Thirty years later I recruited Chuck again for a chapter in Perils of Pedagogy, the volume that I co-edited with Canadian colleagues Brenda Longfellow and Scott MacKenzie on John Greyson, the Canadian filmmaker whom Chuck had got to know as a JC contributor in 1984. Writing on two early Greyson works, solidarity documentaries respectively on the Sandinista revolution and Ontario farmworkers’ struggles to unionize, Chuck delivered with a familiar truth-telling panache that had only enriched with the years:
A single shot [from Greyson’s Nicaragua-solidarity doc Manzana par Manzana can stand for a persistent problem. In one long shot a woman is shown washing clothes by hand and on a stone washboard next to a well. She is observed and looks back with an impassive regard, knowing she is being recorded, but there’s no acknowledgment. The shot seems to imply that she wasn’t spoken with in advance to set up the shot (certainly it could have been a much closer shot if agreement had been reached). She is observed from the outside, and a relation to the camera/cameraperson/viewer has not been established. As a result, we see a woman washing clothes by hand in a technically simple process. What the viewer can conclude, especially one from the cosmopolitan core, is that the woman’s life is primitive and poor. A shot from the same sequence appears later in the film, with the addition of a man hauling water up from the well. What could have been suggested is this: a validation of the woman’s domestic labour and her skill in washing (few gringos could wash even adequately that way—I speak from personal experience), or an examination of the issue of available, potable, running water. She probably can’t wash at home, since there isn’t running water available, so she either has to carry it there (and probably does for cooking) or in this case to come to the solitary water supply, the common well, wash the clothes, and carry them back home to dry. In other words, contained in this one shot of this one gesture is a whole material story of infrastructure development, of daily domestic labour, of the tourist’s relation to the local resident, of what is at base, a power relationship.

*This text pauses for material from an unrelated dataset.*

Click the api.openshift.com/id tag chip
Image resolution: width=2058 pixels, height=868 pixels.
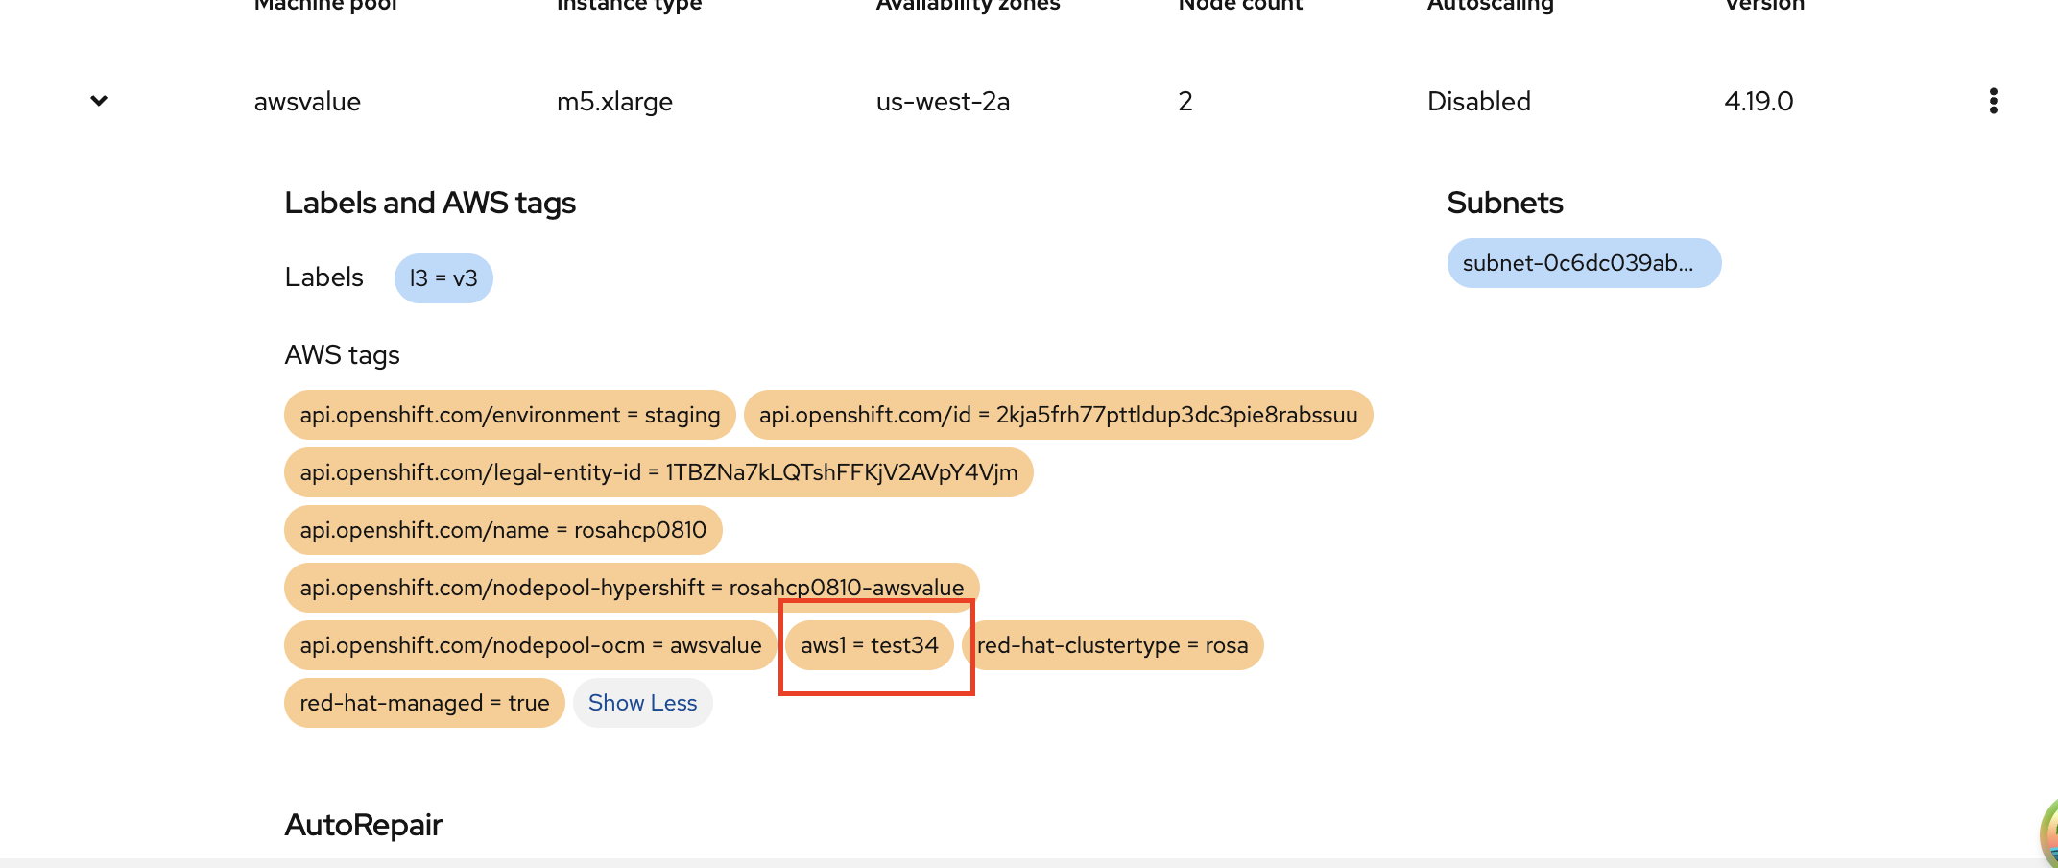click(x=1058, y=415)
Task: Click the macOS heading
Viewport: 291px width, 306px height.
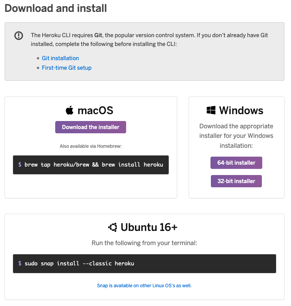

This was not Chuck’s only gesture of solidarity towards Canada. Once when I had translated and edited a fine piece on Quebec documentary for publication, he had had to fight off a couple of California editorial board members who deemed the subject a little too esoteric for Jump Cut readers. A great friend of film scholars, makers and activists from Canada (and those from many other “minor cinemas,”), Chuck and Jump Cut published us all, from Greyson himself and Sara Halprin in the early days to my 21st-century doctoral students Evangelos Tziallas and Catherine Bernier who experienced their first major editing experience and reached their first audience through the orange site.
Chuck never got around to publishing a monograph, too busy facilitating, contributing to and critiquing everyone else’s work (Is this the reason he retired from Northwestern as Associate Prof?) Yet his impact exceeds that of a dozen monographs within the academic publishing industrial complex. Everyone who cares about film, politics, social transformation and the role of the public intellectual, will support Chuck's comrade, partner, love of his life, and co-visionary-founder/co-editor-publisher, Julia Lesage, as she maintains and extends his legacy in this issue and those to come.